Shetland teenager one of five accused in US of ‘malicious cyber assaults’
A Shetland teenager is among five computer hackers to have been charged with offences including the alleged hacking of a string of major businesses and government agencies in the United States and elsewhere.
Jake Davis, known as “Topiary”, is one of four principal members of hacking groups Anonymous, LulzSec and Internet Feds who was today charged with computer hacking and other crimes.
A fifth man, LulzSec’s public figurehead Hector Xavier Monsegur, was confirmed to have pleaded guilty to 12 counts of hacking conspiracies and other crimes in August 2011. Since being arrested, Monsegur has reportedly begun working for the police.

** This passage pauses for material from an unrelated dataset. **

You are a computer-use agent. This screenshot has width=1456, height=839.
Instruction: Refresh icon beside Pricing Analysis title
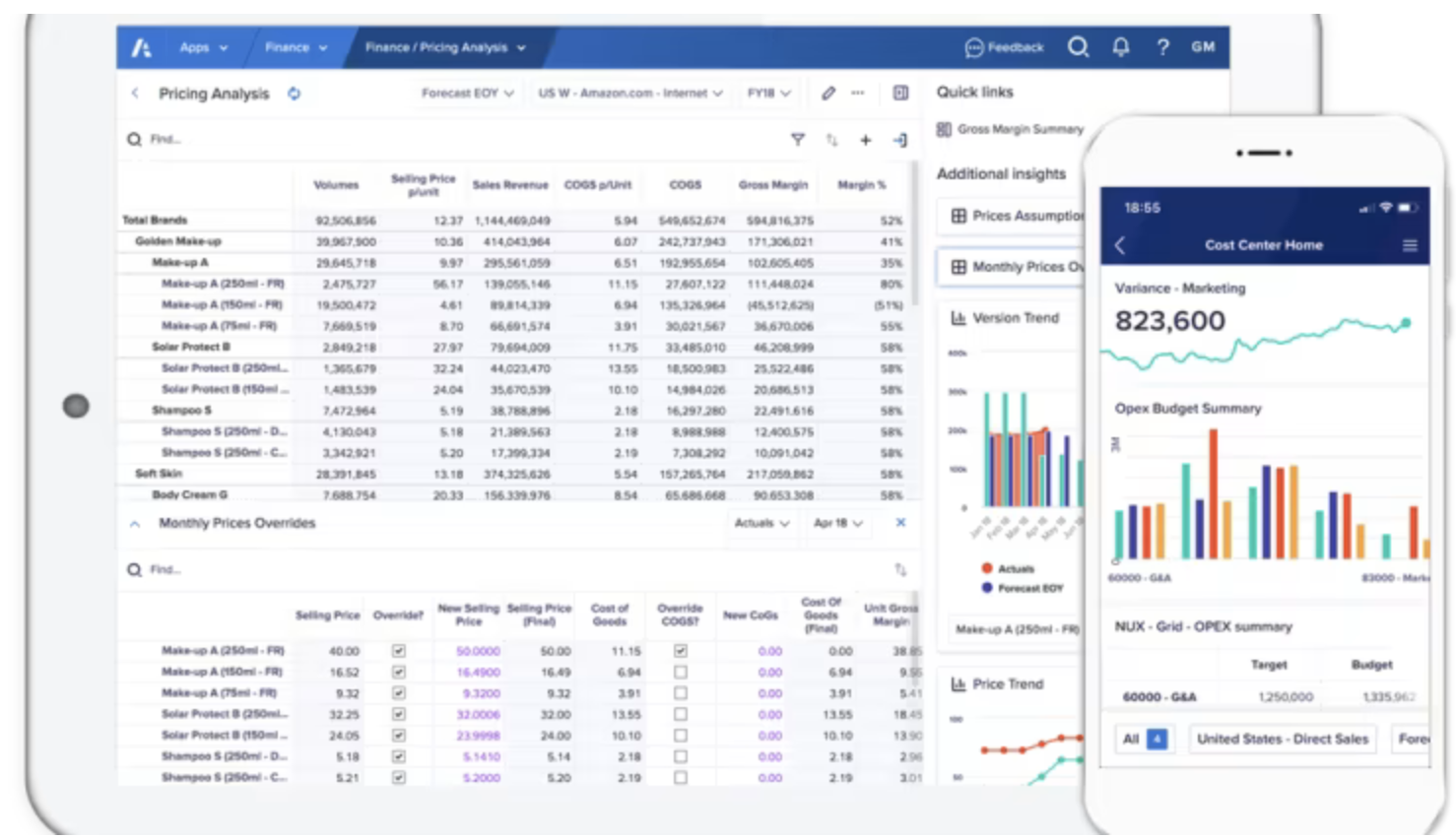294,94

A string of accusations against the other hackers stems at least in part from information and statements made by Monsegur in his guilty plea. American media outlets are reporting that Monsegur’s co-operation led to the arrest of Davis, 19, and several other alleged hackers, including a second British man, 23-year-old Ryan Ackroyd, known as “Kayla”.
Davis is already facing criminal charges in this country after first being arrested at his chalet in Hoofields, Lerwick, last July by officers from the Metropolitan Police’s e-crime unit.
He is accused of hacking computers to disrupt websites operated by a range of organisations, including the Serious Organised Crime Agency (Soca), and is due to appear in Southwark Crown Court to tender a plea later this year.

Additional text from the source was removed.